My first agent I had, I knew him from the age of 15. When I went to Holland, he made the deal happen. Coming back to South Africa was bad advice, but it has happened, there is nothing we can change, it is in the past. As an agent, the player’s interest should come first I think, and then yours second. And I think that’s what made me go back to South Africa. My interest wasn’t looked after as the first preference. For me, that’s the mistake I made. But I am the only professional footballer in my family, nobody knows what the industry is like so you learn these things as you go.

This agent was all you had ever known. 

Yes I needed somebody on the business side to help me. At the moment I don’t have an agent. I think this is the best way to operate for the moment.

How did you deal with having to leave your family behind that young (aged 18)?

It was difficult, but you have to make sacrifices to achieve the things that you want to achieve in your career. That was what I was willing to do and that was what I had to do. I still speak on a daily basis with my parents and sister, that hasn’t changed. I am fortunate enough that my parents love football, but that on the business side of things they don’t get involved. As long as I am happy, they are happy.

What took you to Sweden and what is it like playing there? 

Sweden was one of the few options I had. It was based on game time, that’s all I wanted. Having gone off a season without playing at all is difficult, and that also makes it difficult to find a team because people ask why you haven’t played all season. They think maybe it is an attitude problem with the team, which wasn’t the case. For me, what I missed the most, was being on the field. That’s why I went to Sweden.

The level is not the same (compared to France).

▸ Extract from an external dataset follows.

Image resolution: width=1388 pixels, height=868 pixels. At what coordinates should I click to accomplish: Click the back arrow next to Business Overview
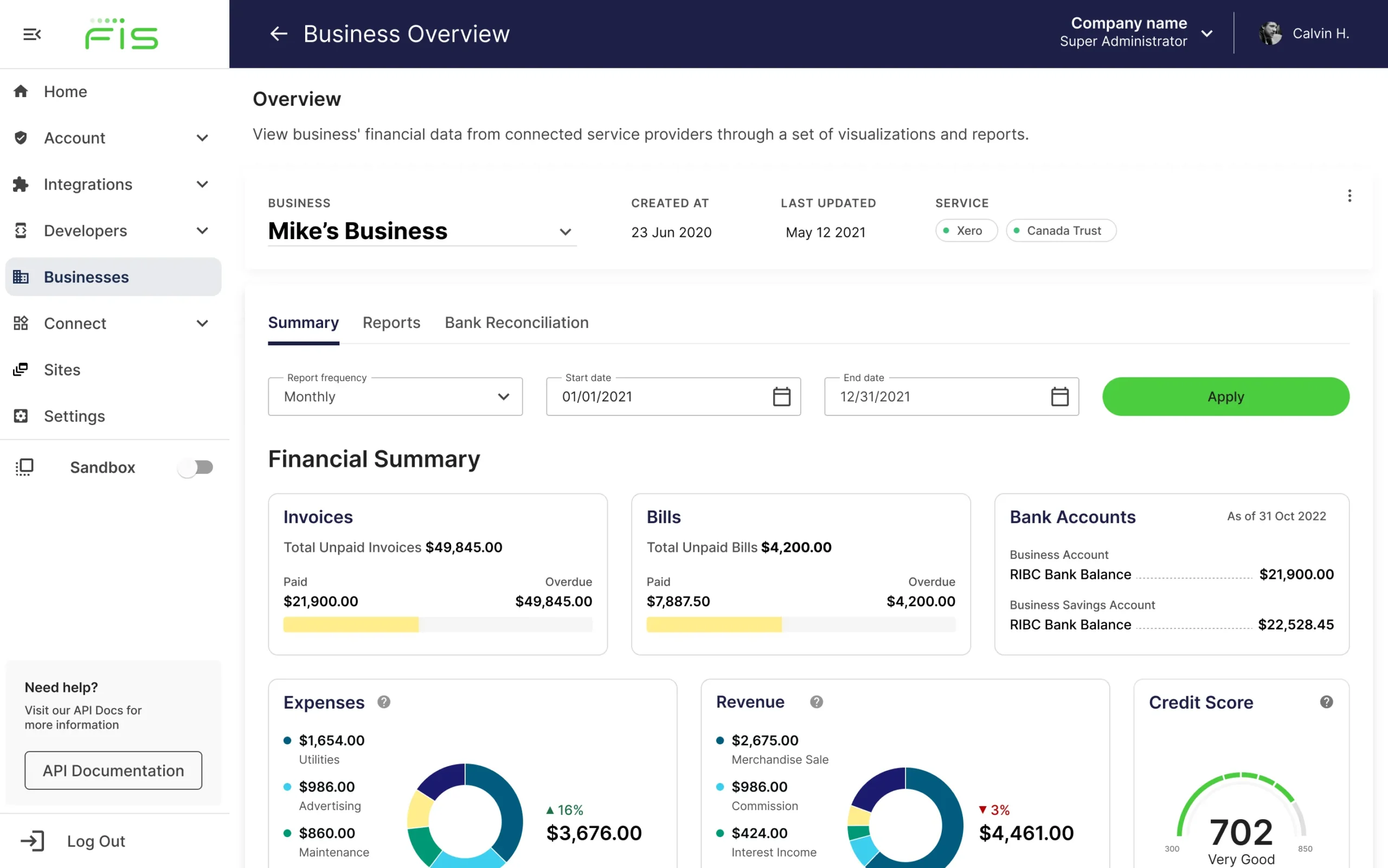point(278,34)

Unfortunately they use a lot of artificial pitches due to the fact that it is quite cold in the winter. Other than that, it is a decent league. Lot of good young players, experienced players, a mix. For me it was just about getting game time, nothing else.

The aim is to get promotion, but hopefully I can find something elsewhere. I am also still looking to make a move, whether it is in France, Belgium, wherever the interest takes me. For me, it has got to benefit me from both sides, financially and also playing wise, both is important. I think I have learnt a lot from my experience at Rennes, and unfortunately it didn’t go as I expected and as I hoped.

You learn from these things. I wouldn’t say it was a mistake, but it was a valuable lesson that I have learnt. Playing is the most important thing. If you don’t play, you fade away in the business.

If you were to give your 17-year-old self one piece of advice looking back, what would that be?

When you are in Europe, you should stay in Europe.